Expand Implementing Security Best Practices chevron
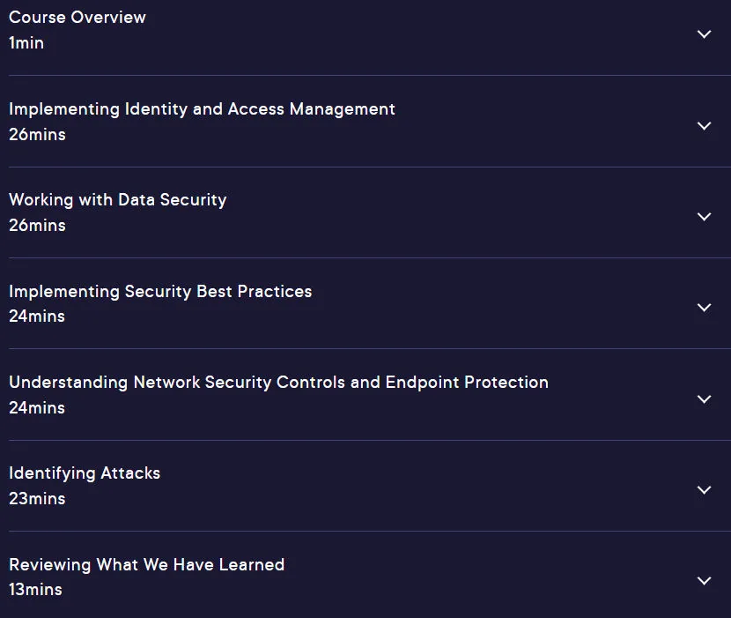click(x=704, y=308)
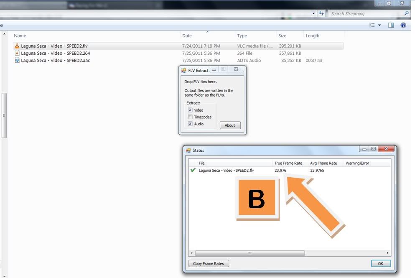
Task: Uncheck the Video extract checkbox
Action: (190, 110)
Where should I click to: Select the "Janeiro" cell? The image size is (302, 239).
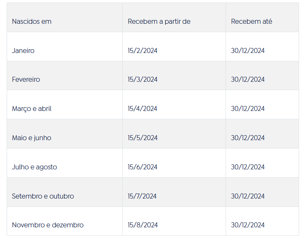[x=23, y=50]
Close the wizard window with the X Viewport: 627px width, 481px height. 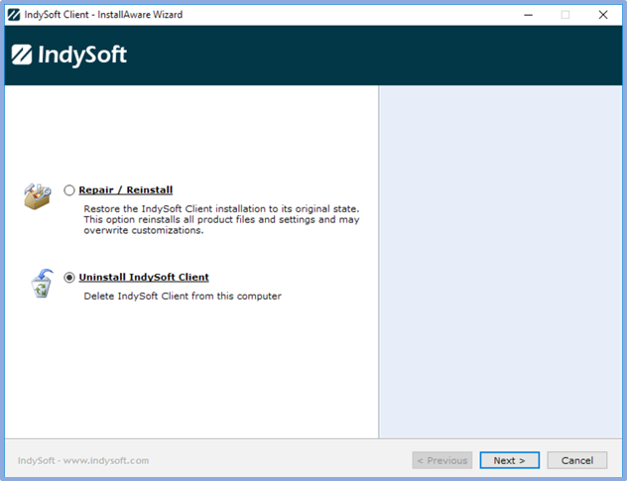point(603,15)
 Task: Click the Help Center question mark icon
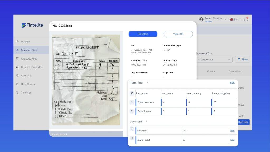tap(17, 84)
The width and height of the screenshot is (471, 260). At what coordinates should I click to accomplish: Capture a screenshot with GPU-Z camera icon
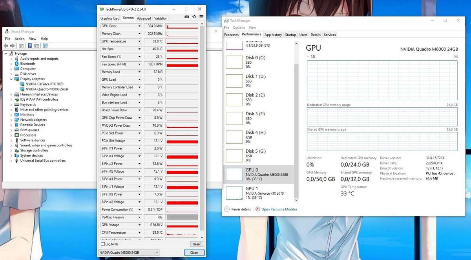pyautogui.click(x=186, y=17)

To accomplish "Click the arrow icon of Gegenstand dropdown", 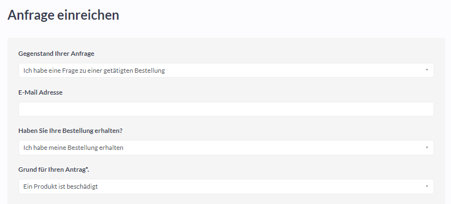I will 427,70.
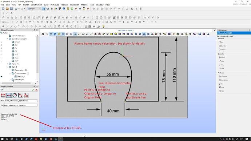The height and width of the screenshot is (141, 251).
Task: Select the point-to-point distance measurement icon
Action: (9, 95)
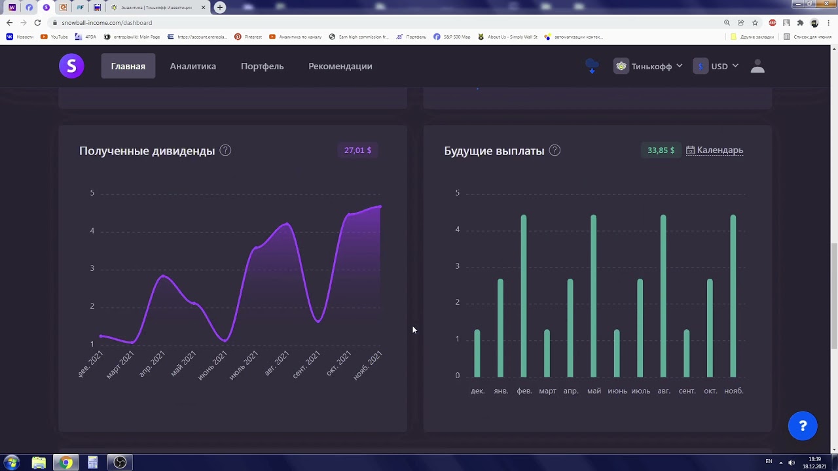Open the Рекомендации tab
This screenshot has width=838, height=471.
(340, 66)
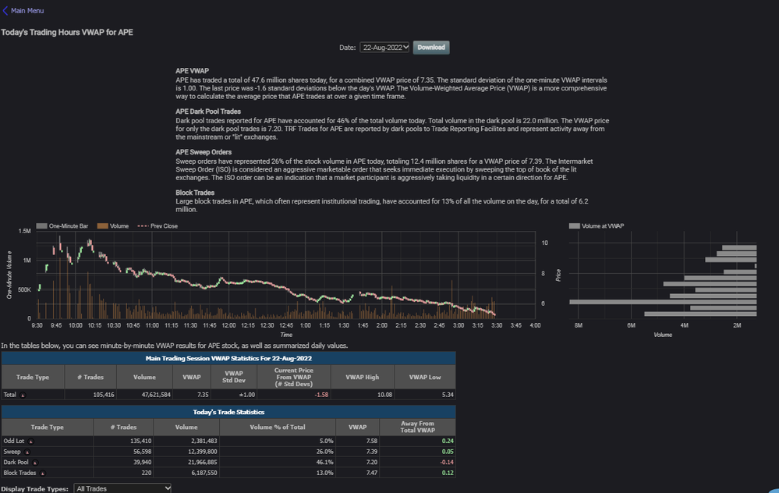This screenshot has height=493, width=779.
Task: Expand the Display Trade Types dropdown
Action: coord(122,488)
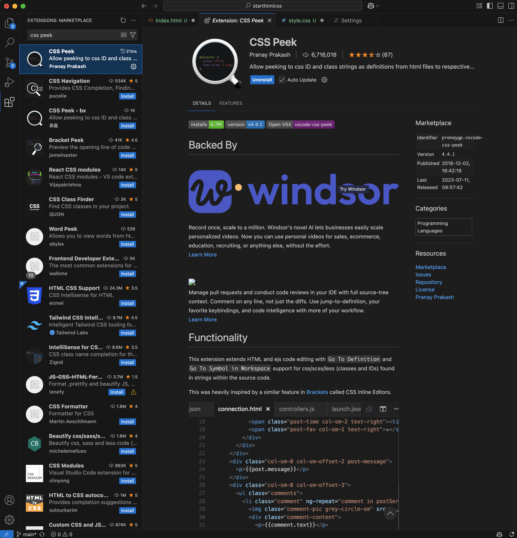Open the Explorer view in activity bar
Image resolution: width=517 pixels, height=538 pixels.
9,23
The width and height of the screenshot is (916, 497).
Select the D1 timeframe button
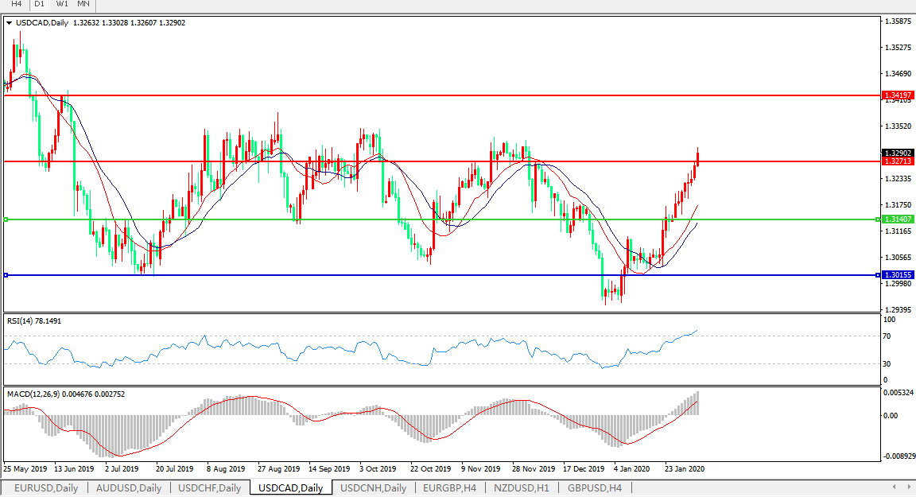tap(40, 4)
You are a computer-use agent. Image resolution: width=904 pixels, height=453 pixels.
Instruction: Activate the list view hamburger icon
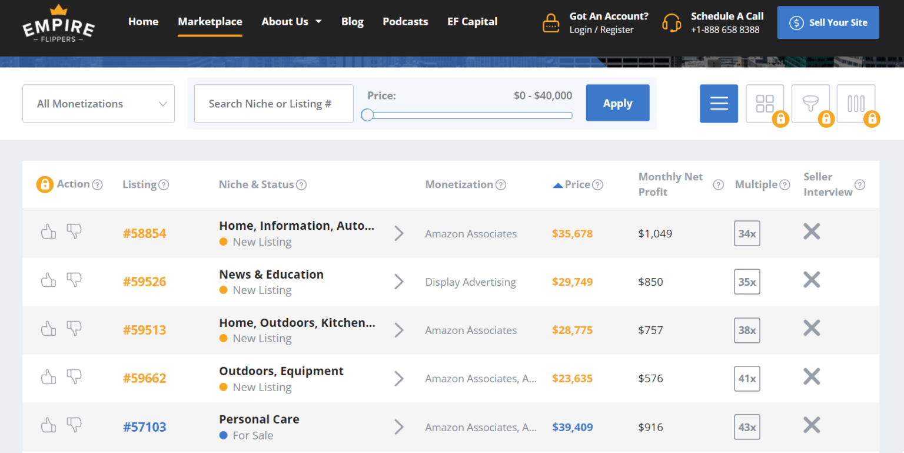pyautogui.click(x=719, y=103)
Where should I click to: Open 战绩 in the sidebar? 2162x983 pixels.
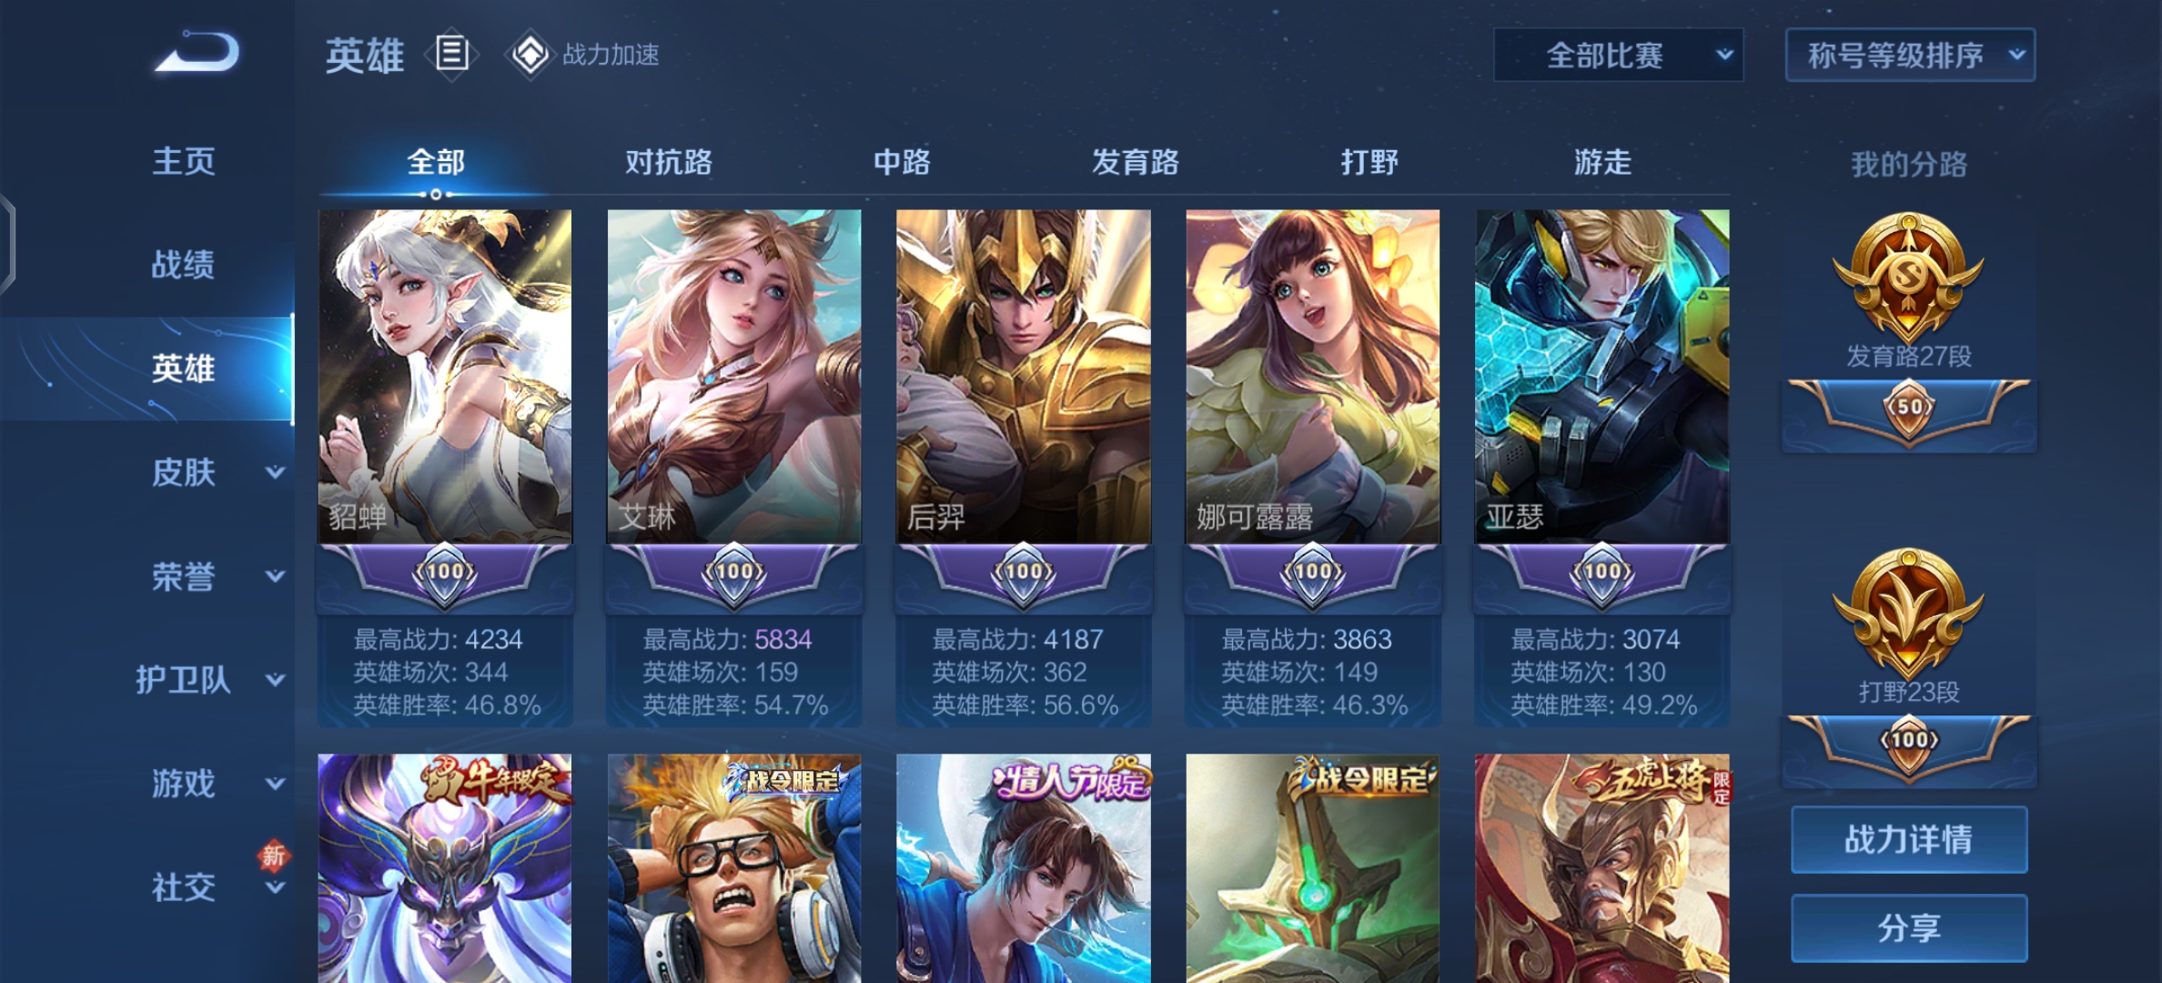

################

Your instructions
Give the lines of the listing as a numbered list, starting at the line that contains "You are a computer-use" and ending at the end of the listing, with blank lines skipped. Leave the pictures out of your answer.

Answer to the task
1. You are a computer-use agent. Image resolution: width=904 pixels, height=453 pixels.
2. Instruction: Activate the list view hamburger icon
3. pyautogui.click(x=719, y=103)
4. Where should I click to: Open 战绩 in the sidebar? 2162x983 pixels.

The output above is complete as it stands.